If the coin comes up heads, did I know it was going to come up heads?

In your formulation, yes. In the world outside your head, no.
 

Orias

Left Hand Path
No. I don't hold any beliefs without at least some justifying evidence. I even question things that I think are obvious and if I can't support them then I don't believe them, or I qualify them.


Of course, it is but a logical standoff. But to understand the "questioning" positions, you must understand the position of the question itself. Rather than seeking the evidence behind the reason, why not seek the motive behind its becoming?

Sure, some of these silly concepts may be completely "illogical", but there is meaning behind its existence, and as to why it is. Rather than trying to disprove an existence that is beyond us, why not provoke an existence within us?

"He who is slow to believe anything and everything is of great understanding, for the belief in one false principle is the beginning of all unwisdom."-Anton LaVey

 

9-10ths_Penguin

1/10 Subway Stalinist
Premium Member
This question is a good example of 'ready, aim, fire'. It's a 'well, if you don't want me to hit that target, then which target do you want me to hit' question.
Just shoot. Guess. Be creative. The world will tell you if you are right (or wrong), but only after you shoot.
If you're talking about doing an action with unknown results to see what the effect will be, then that's fine - but then your knowledge comes from the observation after the fact, not from the belief you had beforehand.

If you start with "I think that if I do A, B will happen" and have no prior justification, then you don't know that this is true until you do A and see that B does indeed happen.
 

strikeviperMKII

Well-Known Member
With only the first requirement, you don't have you in the equation.

Exactly! That is what faith is about.

Knowledge is about what you believe. "P is true" is external to you. It only gains a relationship to you through requirement 2.

Agreed, but it doesn't tell you about condition 1 at all. P will be true(or false) no matter what you think about it.


As for requirement 3, here's an illustrative example:

I believe that the next time I flip a coin, it will end up heads. I believe this because I think I have telekinetic powers, and can subtlely control the motion of a coin while it's in the air. I've never actually tested this power of mine, but I feel very deeply that it's real.

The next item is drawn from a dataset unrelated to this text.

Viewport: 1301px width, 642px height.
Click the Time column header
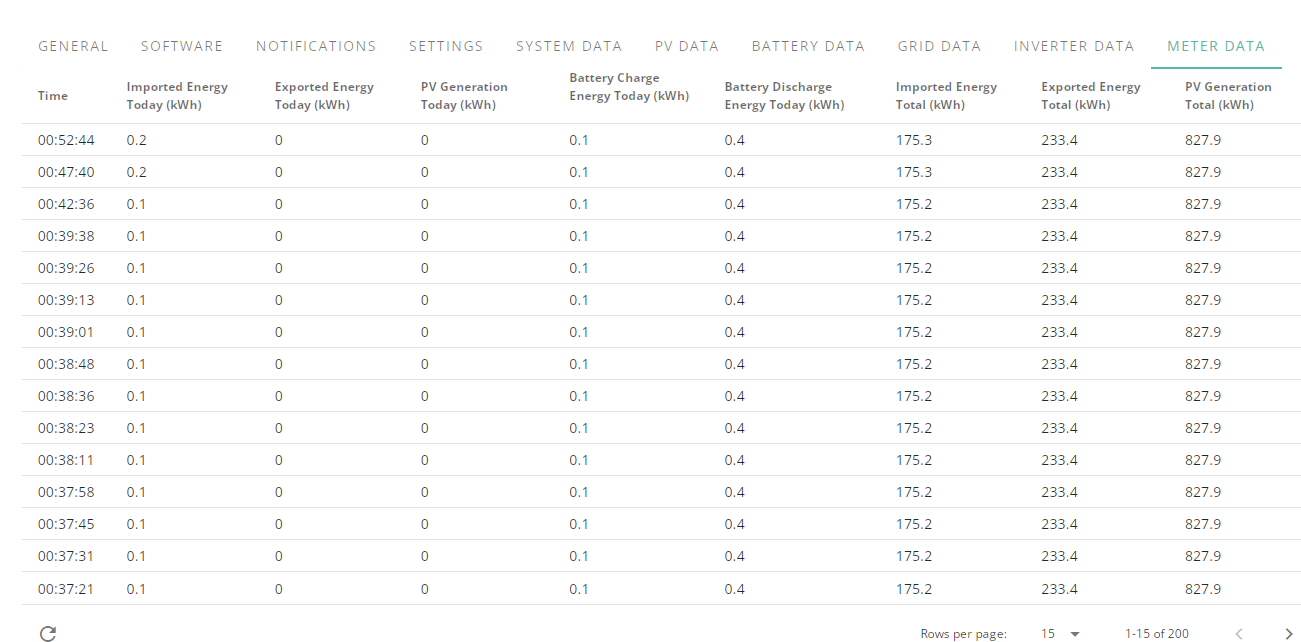click(53, 96)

If the coin comes up heads, did I know it was going to come up heads?

In your formulation, yes. In the world outside your head, no.

You are missing the point of this. Your head works like this, not like the world outside your head. So would it not be prudent to understand how your head works, because it is only through your head that you understand the world outside your head.
 

Meow Mix

Chatte Féministe
You are missing the point of this. Your head works like this, not like the world outside your head. So would it not be prudent to understand how your head works, because it is only through your head that you understand the world outside your head.

I'm not sure you're following the ramifications of your own train of thought.

What use do you suppose your definition of "faith" to be? What does it accomplish?
 

strikeviperMKII

Well-Known Member
I'm not sure you're following the ramifications of your own train of thought.

What use do you suppose your definition of "faith" to be? What does it accomplish?

As I have said before, possibly on another thread, faith teaches you to put yourself in the 'creation' position. It tells you to let go of control.

What that accomplishes is a question a creator would ask, not a creation.
 

Meow Mix

Chatte Féministe
As I have said before, possibly on another thread, faith teaches you to put yourself in the 'creation' position. It tells you to let go of control.

What that accomplishes is a question a creator would ask, not a creation.

Give me a real life example of faith helping anyone do anything that reason couldn't.
 

Gloone

Well-Known Member
Reason isn't all that it is cut out to be either. It can give people a reason to do stupid things. Faith is just believing when hope is lost that there might be something better to look forward too even when there isn't.